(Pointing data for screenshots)
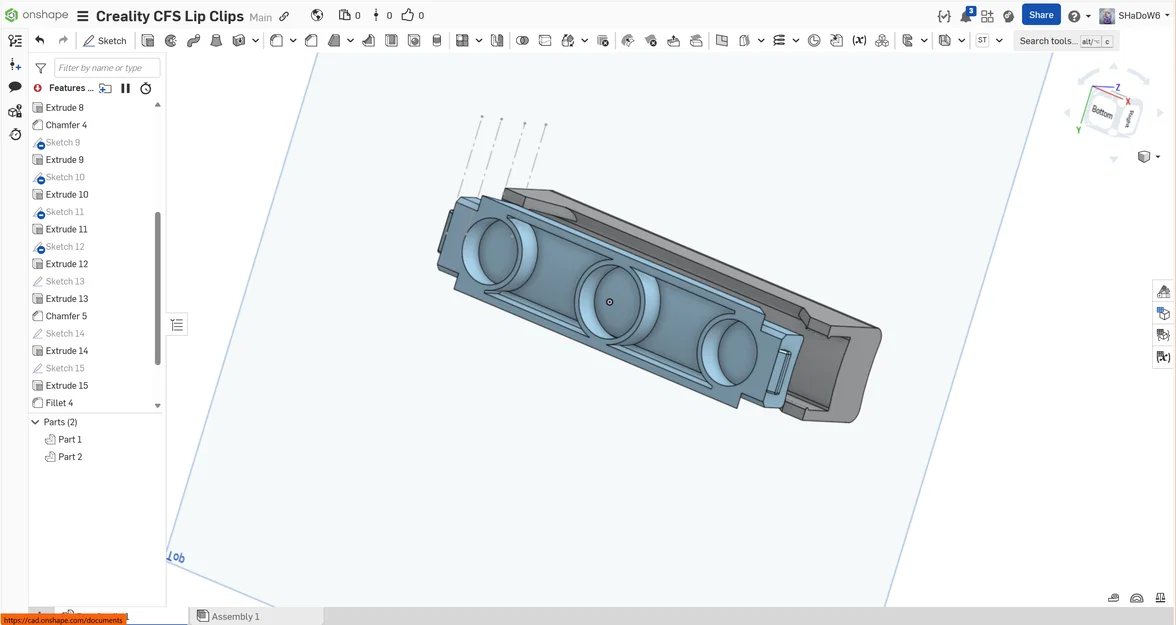1176x625 pixels.
Task: Collapse the Parts (2) group
Action: pyautogui.click(x=35, y=422)
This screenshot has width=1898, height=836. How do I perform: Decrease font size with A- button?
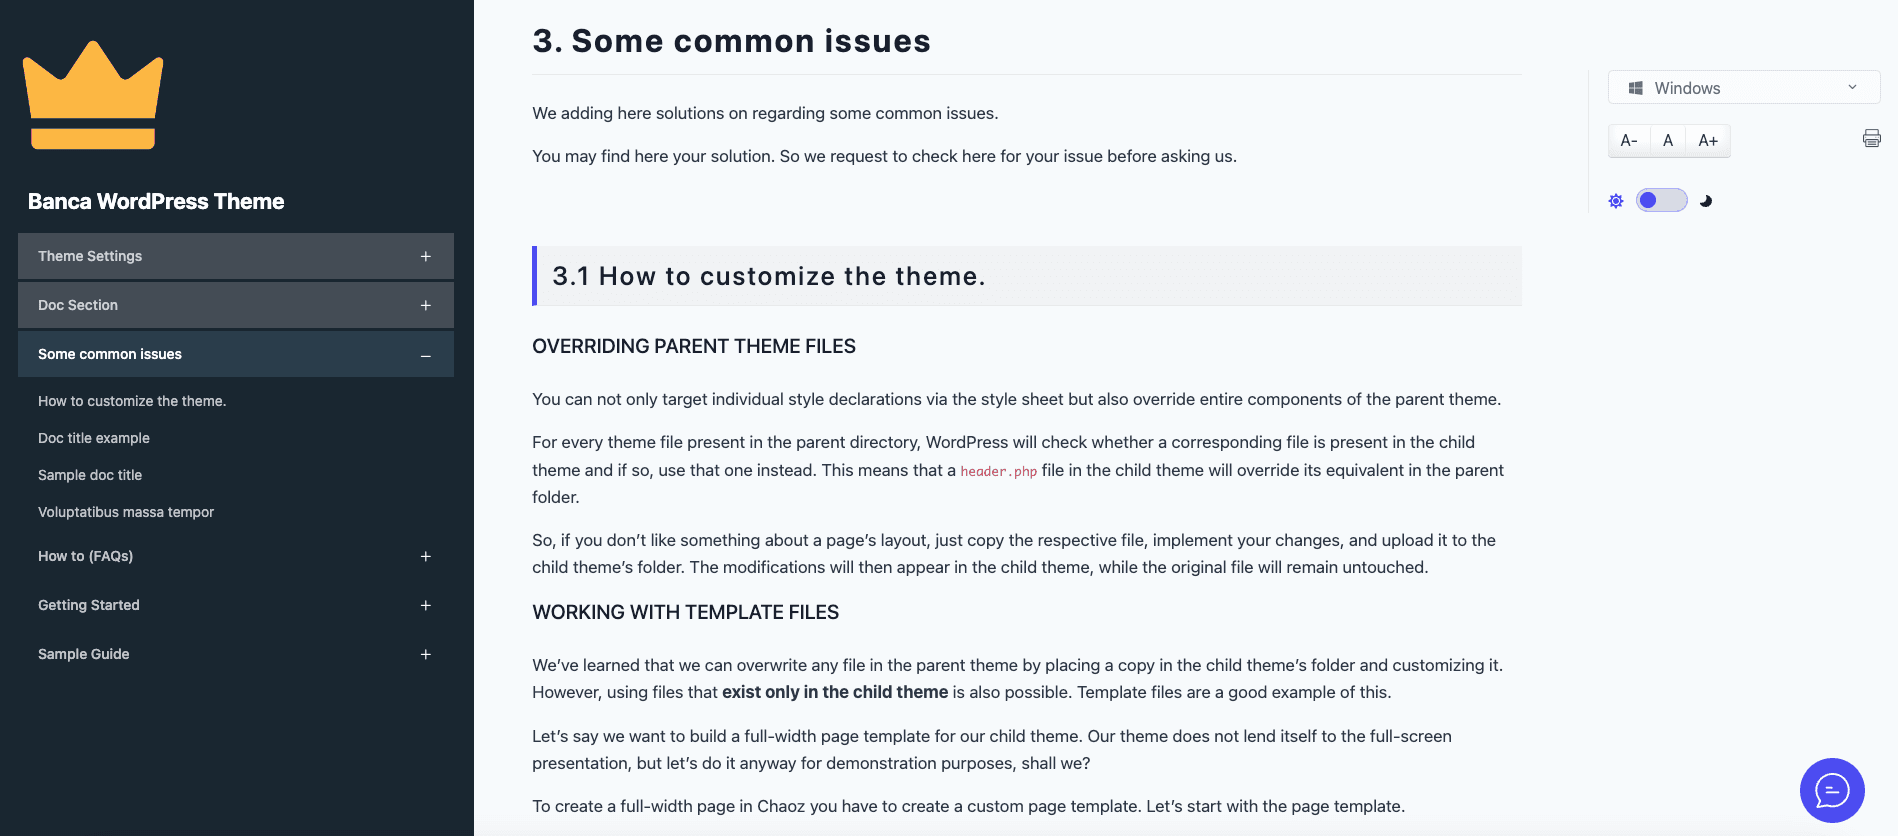[x=1629, y=141]
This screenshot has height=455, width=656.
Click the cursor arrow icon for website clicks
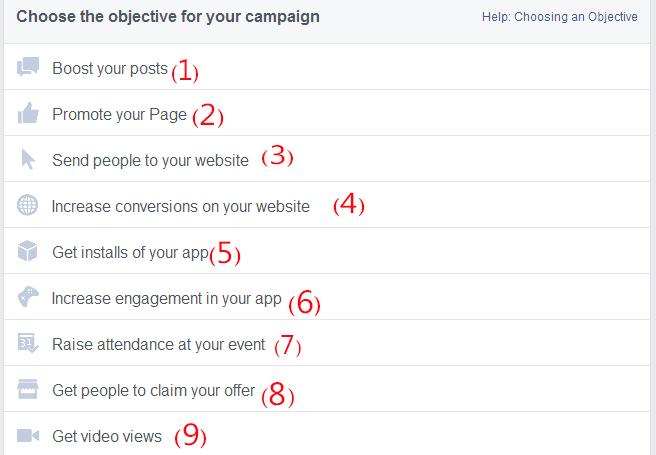(28, 159)
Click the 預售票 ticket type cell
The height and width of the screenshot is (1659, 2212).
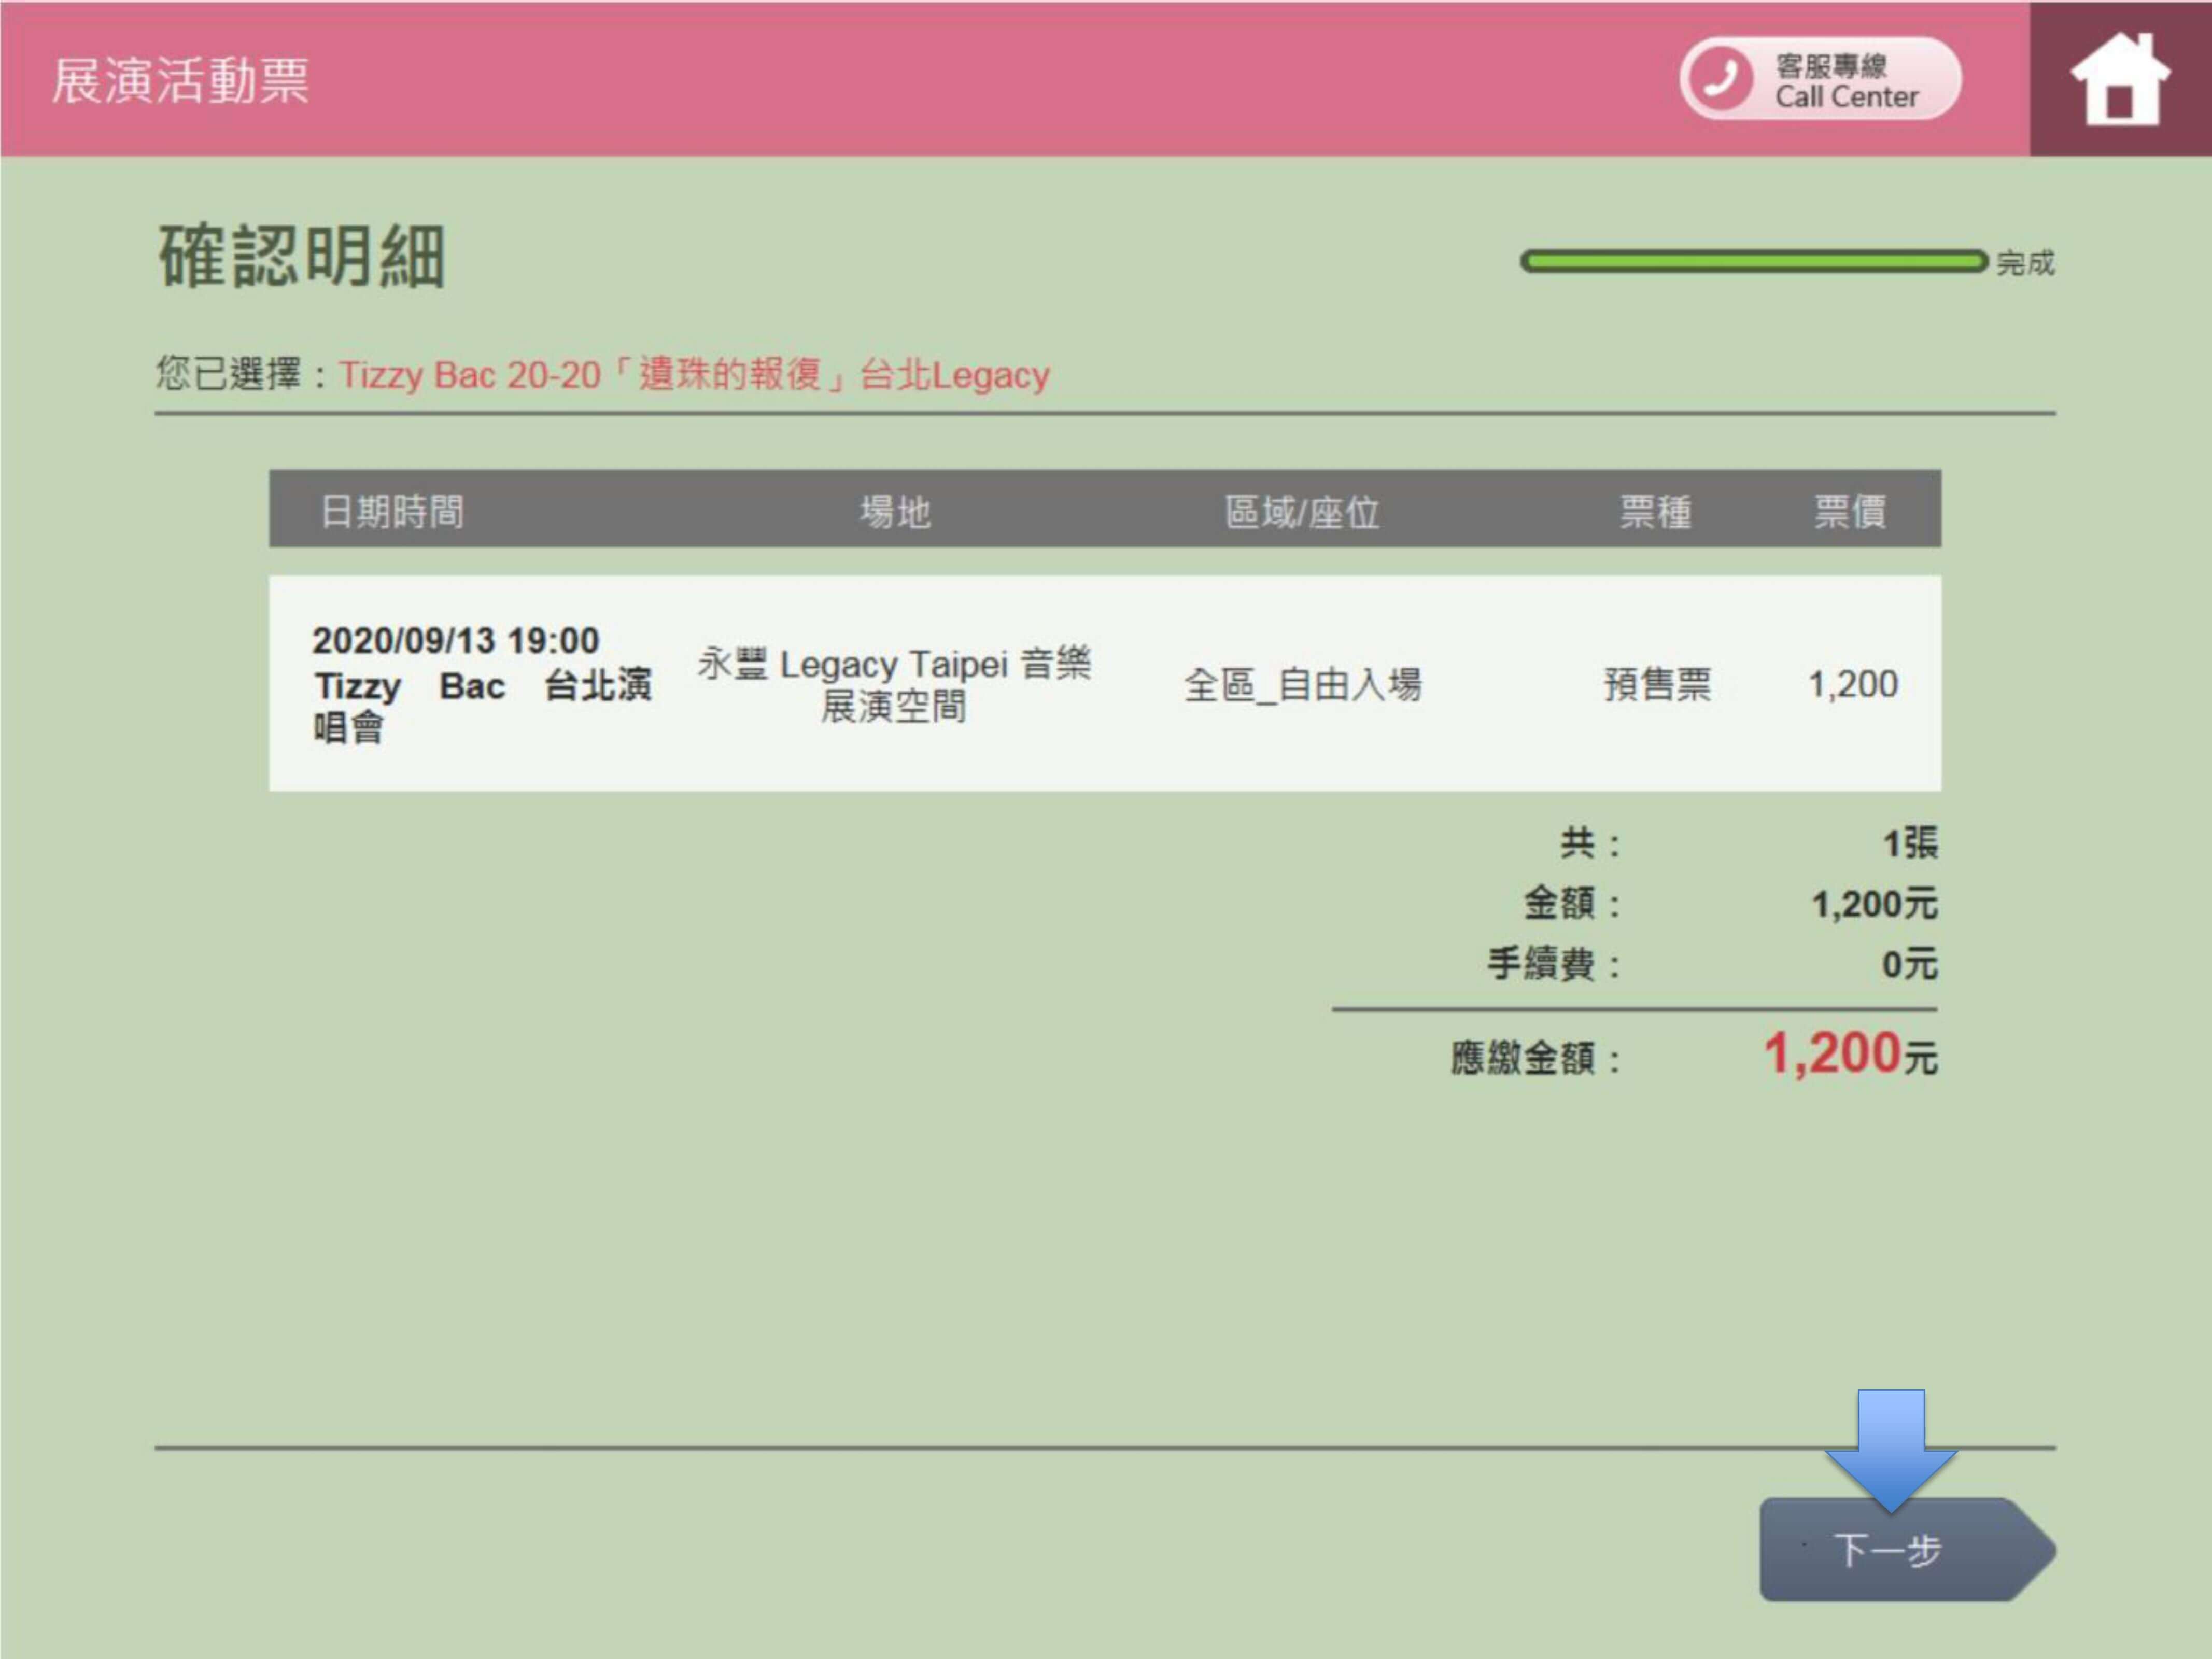point(1657,685)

# [What is asked]
Convert all of the data above into a numbered list with no blank lines, and leave the pictures out.

# [Answer in full]
1. 1176x625 pixels.
2. Task: Collapse the Parts (2) group
3. Action: pyautogui.click(x=35, y=422)
4. This screenshot has width=1898, height=836. How do I perform: Decrease font size with A- button?
5. [x=1629, y=141]
6. This screenshot has height=455, width=656.
7. Click the cursor arrow icon for website clicks
8. (28, 159)
9. Click the 預售票 ticket type cell
10. The height and width of the screenshot is (1659, 2212).
11. point(1657,685)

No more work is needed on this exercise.